THE TASK »
Write out the material below again, line for line, without any images.

DATASET ENTRIES »
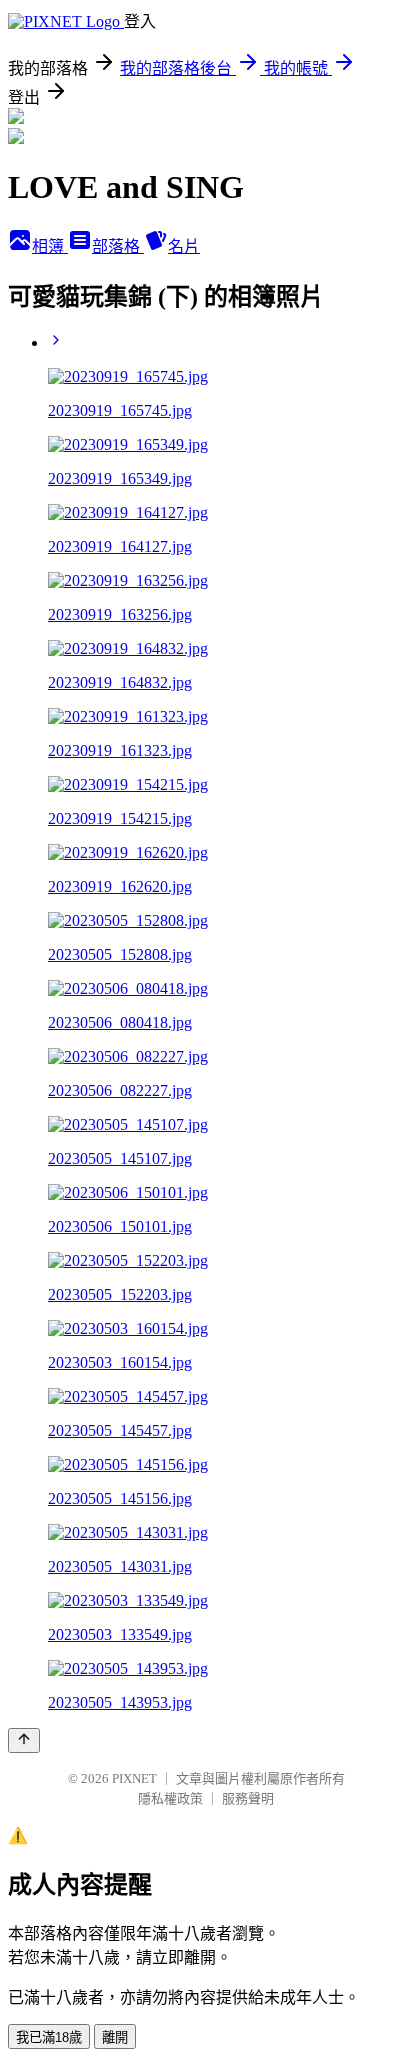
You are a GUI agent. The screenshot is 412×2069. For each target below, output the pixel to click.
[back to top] (24, 1740)
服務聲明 (248, 1798)
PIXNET (134, 1778)
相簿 (50, 246)
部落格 (118, 246)
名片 (184, 246)
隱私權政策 (170, 1798)
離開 (115, 2037)
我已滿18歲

EXERCISE SOLUTION »
You are a GUI agent. The screenshot is 412×2069. For each target below, output the pixel to click.
[back to top] (24, 1740)
服務聲明 (248, 1798)
PIXNET (134, 1778)
相簿 (50, 246)
部落格 (118, 246)
名片 (184, 246)
隱私權政策 (170, 1798)
離開 (115, 2037)
我已滿18歲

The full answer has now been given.